Seiko
- Full name: Seiko Sports Association
- Founded: 1970
- Dissolved: 1986
| Home colours | Away colours |

= Seiko SA =

Defunct Hong Kong football club

Seiko Sports Association (精工體育會) were one of the most popular and successful football teams in the history of football in Hong Kong. The team withdrew from the Hong Kong First Division League after the 1985–86 season.

==History==
Seiko was a team sponsored and named by the agents of Seiko Corporation who entered the team into the Hong Kong Third Division in 1970. They finished runners up in the Third Division (B) League with a record of 26 wins, 1 draw and 1 loss from 28 matches and won promotion into the Second Division in the following season. In 1971–72, the team captured the league title immediately after its promotion with a record of 21 wins, 1 draw, 2 losses and were thus promoted to the Hong Kong First Division for the first time. Led by four time Hong Kong Footballer of the Year Wu Kwok Hung, the team then stayed in the top flight for 14 consecutive years until they folded in 1986, following significant declines in crowd attendance.

==Honours==
Throughout the 14 years in the Hong Kong First Division League, Seiko captured 29 Hong Kong football trophies, which included 9 times League champion, 8 times Hong Kong Senior Shield, 6 times Hong Kong Viceroy Cup and 6 times Hong Kong FA Cup. Its reserve team also captured 2 times reserve league champion.

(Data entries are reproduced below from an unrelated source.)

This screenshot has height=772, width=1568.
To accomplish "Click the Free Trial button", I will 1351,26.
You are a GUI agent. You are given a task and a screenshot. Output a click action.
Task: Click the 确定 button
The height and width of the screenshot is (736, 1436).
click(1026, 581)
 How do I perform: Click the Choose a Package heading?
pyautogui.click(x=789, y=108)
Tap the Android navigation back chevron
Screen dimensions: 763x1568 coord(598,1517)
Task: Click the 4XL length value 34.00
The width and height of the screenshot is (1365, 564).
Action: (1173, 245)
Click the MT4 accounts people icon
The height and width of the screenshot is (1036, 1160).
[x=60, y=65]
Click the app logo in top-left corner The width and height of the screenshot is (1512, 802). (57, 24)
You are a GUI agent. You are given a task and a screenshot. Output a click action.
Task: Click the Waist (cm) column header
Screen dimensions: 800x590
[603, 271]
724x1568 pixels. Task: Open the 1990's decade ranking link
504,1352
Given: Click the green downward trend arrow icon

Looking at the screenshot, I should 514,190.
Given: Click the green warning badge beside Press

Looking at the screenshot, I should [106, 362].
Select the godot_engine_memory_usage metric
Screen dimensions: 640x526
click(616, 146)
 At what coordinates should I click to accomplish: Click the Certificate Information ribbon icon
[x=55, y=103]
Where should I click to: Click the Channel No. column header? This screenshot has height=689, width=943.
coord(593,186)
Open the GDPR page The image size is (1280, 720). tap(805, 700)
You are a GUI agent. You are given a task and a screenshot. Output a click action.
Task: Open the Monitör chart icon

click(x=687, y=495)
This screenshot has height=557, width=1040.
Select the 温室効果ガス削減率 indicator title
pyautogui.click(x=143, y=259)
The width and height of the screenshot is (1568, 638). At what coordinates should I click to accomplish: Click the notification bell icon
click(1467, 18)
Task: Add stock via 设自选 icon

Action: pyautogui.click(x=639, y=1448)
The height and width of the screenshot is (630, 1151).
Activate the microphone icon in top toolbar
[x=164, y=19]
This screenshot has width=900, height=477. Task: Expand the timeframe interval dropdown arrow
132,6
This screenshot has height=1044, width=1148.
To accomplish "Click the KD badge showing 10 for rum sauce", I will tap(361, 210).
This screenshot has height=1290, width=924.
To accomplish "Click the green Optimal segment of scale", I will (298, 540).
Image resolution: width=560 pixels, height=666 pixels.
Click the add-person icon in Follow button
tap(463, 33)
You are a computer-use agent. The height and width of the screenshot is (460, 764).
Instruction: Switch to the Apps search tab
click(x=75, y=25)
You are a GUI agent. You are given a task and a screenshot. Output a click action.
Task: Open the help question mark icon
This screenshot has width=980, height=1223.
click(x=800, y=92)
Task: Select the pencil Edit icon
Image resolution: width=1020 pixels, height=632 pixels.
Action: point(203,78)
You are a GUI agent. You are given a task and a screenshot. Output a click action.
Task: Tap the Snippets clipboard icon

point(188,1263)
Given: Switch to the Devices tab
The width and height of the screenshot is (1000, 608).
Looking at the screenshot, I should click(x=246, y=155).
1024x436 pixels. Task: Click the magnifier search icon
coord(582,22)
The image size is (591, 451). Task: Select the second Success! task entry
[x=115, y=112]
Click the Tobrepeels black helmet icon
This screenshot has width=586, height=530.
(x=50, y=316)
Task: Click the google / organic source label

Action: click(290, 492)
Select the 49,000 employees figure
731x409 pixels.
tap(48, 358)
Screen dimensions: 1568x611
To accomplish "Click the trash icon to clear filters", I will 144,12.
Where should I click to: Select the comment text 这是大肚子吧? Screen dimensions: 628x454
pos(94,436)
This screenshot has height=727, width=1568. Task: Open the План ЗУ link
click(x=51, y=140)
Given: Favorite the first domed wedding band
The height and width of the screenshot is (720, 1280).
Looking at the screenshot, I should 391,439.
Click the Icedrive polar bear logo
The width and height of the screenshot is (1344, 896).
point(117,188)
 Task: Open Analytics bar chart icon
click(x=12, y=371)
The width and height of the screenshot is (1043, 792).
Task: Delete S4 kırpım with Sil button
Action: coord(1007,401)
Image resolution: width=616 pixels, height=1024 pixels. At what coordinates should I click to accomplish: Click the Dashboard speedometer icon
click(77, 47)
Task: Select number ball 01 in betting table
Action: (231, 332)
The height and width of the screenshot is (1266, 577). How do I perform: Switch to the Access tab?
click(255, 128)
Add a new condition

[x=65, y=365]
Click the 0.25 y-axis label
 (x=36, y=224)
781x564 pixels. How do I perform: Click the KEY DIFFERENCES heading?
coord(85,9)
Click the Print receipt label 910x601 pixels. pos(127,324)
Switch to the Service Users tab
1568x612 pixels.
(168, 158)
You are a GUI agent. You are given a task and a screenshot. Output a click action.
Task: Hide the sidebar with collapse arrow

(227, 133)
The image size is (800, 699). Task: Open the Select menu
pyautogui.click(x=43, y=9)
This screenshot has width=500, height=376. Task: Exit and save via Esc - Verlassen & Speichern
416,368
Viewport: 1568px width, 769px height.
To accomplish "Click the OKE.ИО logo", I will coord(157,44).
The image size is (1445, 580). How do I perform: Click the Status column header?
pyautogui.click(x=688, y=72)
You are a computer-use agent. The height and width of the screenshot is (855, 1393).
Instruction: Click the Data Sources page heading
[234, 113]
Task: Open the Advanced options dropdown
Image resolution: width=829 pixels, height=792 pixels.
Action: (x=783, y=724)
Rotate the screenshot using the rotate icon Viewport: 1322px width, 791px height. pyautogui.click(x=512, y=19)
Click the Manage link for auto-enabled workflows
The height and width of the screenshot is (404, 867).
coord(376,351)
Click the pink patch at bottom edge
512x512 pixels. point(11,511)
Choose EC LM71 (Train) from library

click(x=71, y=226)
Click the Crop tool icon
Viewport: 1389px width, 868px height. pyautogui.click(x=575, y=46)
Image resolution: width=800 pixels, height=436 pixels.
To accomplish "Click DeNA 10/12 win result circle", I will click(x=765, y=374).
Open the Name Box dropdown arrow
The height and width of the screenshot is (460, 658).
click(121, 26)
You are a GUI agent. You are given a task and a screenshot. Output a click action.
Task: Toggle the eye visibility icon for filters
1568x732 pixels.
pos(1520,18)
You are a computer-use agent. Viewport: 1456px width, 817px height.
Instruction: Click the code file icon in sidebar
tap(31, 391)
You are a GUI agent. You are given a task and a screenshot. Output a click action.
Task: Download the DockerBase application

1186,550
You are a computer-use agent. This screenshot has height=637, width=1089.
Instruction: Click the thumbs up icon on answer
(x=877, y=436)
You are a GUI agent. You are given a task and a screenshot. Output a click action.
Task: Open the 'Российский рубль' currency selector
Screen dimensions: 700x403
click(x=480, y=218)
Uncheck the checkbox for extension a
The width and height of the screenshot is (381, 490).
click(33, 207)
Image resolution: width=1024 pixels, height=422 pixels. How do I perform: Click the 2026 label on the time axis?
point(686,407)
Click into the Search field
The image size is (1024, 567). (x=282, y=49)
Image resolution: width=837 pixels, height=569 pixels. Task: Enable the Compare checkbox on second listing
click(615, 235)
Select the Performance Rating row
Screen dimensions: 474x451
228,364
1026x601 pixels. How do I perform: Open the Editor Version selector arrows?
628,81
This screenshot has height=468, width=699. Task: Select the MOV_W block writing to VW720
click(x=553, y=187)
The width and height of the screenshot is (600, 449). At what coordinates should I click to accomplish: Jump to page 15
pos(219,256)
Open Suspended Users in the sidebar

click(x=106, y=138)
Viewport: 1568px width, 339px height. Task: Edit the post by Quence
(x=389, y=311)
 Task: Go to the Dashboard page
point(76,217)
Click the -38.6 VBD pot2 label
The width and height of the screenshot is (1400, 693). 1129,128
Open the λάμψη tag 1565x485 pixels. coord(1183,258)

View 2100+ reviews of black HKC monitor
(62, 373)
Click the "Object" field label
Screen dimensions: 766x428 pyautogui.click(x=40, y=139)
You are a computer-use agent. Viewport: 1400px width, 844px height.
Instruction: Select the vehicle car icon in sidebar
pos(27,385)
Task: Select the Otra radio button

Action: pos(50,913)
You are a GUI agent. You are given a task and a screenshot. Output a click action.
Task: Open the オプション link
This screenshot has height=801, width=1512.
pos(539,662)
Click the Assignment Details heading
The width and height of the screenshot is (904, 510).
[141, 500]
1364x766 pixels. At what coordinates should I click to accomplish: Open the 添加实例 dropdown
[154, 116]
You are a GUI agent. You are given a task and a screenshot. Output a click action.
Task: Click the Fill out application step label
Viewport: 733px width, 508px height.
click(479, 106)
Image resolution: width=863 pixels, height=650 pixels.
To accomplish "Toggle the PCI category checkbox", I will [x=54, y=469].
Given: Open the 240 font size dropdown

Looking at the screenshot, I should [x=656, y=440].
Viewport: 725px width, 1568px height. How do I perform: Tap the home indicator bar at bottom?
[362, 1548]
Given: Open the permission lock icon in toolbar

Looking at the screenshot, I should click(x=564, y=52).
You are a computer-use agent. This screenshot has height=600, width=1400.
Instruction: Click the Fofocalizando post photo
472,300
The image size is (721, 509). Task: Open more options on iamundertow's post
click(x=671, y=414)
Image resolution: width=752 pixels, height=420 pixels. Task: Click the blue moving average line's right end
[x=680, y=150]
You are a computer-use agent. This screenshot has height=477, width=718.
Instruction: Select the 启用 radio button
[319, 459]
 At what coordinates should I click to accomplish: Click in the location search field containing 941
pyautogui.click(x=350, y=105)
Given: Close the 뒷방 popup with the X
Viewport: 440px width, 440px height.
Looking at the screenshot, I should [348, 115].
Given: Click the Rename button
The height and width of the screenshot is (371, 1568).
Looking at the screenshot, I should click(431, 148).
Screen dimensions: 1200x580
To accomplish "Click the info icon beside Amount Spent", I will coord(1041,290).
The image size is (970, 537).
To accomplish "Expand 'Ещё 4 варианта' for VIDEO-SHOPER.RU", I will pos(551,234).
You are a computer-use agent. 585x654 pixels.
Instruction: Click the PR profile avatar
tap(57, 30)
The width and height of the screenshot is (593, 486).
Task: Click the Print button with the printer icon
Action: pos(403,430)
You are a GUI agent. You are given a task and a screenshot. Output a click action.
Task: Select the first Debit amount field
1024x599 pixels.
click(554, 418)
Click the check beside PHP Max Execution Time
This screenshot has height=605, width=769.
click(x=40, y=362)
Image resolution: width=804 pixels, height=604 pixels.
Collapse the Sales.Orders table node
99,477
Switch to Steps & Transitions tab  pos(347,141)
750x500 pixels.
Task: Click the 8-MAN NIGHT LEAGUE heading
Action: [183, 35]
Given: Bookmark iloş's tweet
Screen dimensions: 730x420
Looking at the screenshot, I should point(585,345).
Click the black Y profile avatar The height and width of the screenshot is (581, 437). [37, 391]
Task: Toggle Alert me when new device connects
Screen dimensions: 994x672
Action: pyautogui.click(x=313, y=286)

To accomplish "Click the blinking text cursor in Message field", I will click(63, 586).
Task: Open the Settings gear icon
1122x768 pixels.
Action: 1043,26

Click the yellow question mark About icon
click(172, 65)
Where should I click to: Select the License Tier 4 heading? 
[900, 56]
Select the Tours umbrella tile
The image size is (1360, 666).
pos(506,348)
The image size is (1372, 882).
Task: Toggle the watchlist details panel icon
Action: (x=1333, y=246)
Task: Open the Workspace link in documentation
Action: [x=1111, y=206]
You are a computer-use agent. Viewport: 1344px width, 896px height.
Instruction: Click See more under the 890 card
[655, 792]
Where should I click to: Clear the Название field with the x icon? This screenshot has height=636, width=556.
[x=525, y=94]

In 1986, Asian Champions Cup (now AFC Champions League) was re-introduced after its suspension after 1971. Seiko represented Hong Kong for the competition. In the qualifying round, Seiko beat Liaoning FC from China and April 25 Sports Club from North Korea and qualified for the main round. However, the rules set by competition host Saudi Arabia were too harsh and Seiko thereforely withdrew from the competition.

===Domestic===
- Hong Kong First Division League
  - Winners (9): 1972–73, 1974–75, 1978–79, 1979–80, 1980–81, 1981–82, 1982–83, 1983–84, 1984–85
  - Runners-up (3): 1973–74, 1975–76, 1976–77
- Hong Kong Senior Shield
  - Winners (8): 1972–73, 1973–74, 1975–76, 1976–77, 1978–79, 1979–80, 1980–81, 1984–85
  - Runners-up (2): 1982–83, 1982–83
- Hong Kong FA Cup
  - Winners (6): 1974–75, 1975–76, 1977–78, 1979–80, 1980–81, 1985–86
  - Runners-up (1): 1978–79
- Hong Kong Viceroy Cup
  - Winners (6): 1972–73, 1977–78, 1978–79, 1983–84, 1984–85, 1985–86
  - Runners-up (2): 1975–76, 1976–77
- HKFA Chairman's Cup
  - Winners (3): 1976–77, 1977-78, 1978-79
- Chairman’s Cup 7-a-Side Tournament
  - Winners (4): 1980–81, 1981–82, 1982–83, 1985–86
- Stanley Wood Shield Tournament
  - Winners (2): 1972–73, 1978–79
- Golden Jubilee Cup
  - Winners (1): 1973–74
- HKFA President’s Cup
  - Winners (1): 1975–76

==Former coaches==
- Chan Fai Hung ('新馬仔' 陳輝洪) (1970–80, 1981–82, 1983–84)
- George Knobel (盧保) (1981, 1985)
- Bert Jacobs (貝積高) (1982–83)

==League results==

| Season | Position | Matches | Win | Draw | Loss | Goal For | Goal Against | Goal Difference | Points |
|---|---|---|---|---|---|---|---|---|---|
| 1972–73 | Champion | 26 | 18 | 4 | 4 | 71 | 35 | 36 | 40 |
| 1973–74 | 2nd | 26 | 17 | 4 | 5 | 75 | 36 | 39 | 38 |
| 1974–75 | Champion | 24 | 15 | 5 | 4 | 54 | 21 | 33 | 35 |
| 1975–76 | 2nd | 22 | 13 | 4 | 5 | 46 | 22 | 24 | 30 |
| 1976–77 | 2nd | 22 | 13 | 8 | 1 | 44 | 23 | 21 | 34 |
| 1977–78 | 4th | 22 | 9 | 7 | 6 | 41 | 27 | 14 | 25 |
| 1978–79 | Champion | 22 | 19 | 3 | 0 | 60 | 14 | 46 | 41 |
| 1979–80 | Champion | 22 | 18 | 3 | 1 | 58 | 15 | 43 | 39 |
| 1980–81 | Champion | 20 | 13 | 5 | 2 | 46 | 12 | 34 | 31 |
| 1981–82 | Champion | 20 | 15 | 4 | 1 | 45 | 15 | 30 | 34 |
| 1982–83 | Champion | 18 | 12 | 4 | 2 | 31 | 13 | 18 | 28 |
| 1983–84 | Champion | 16 | 10 | 5 | 1 | 40 | 19 | 21 | 25 |
| 1984–85 | Champion | 16 | 12 | 3 | 1 | 37 | 12 | 25 | 27 |
| 1985–86 | 4th | 18 | 7 | 7 | 4 | 35 | 23 | 12 | 21 |

==Trivia==
- Seiko was able to capture at least one champion each season.
- Seiko organised many different exhibition matches including against Brazil All-Stars, Club Atlético Boca Juniors from Argentina, AFC Ajax from the Netherlands (an incredible game which Ajax won 5–4), Hamburger SV from Germany, and a 4–3 victory over South Korean Champions Hallelujah FC.
- Seiko won Hong Kong First Division League for 7 consecutive times from 1978–79 to 1984–85.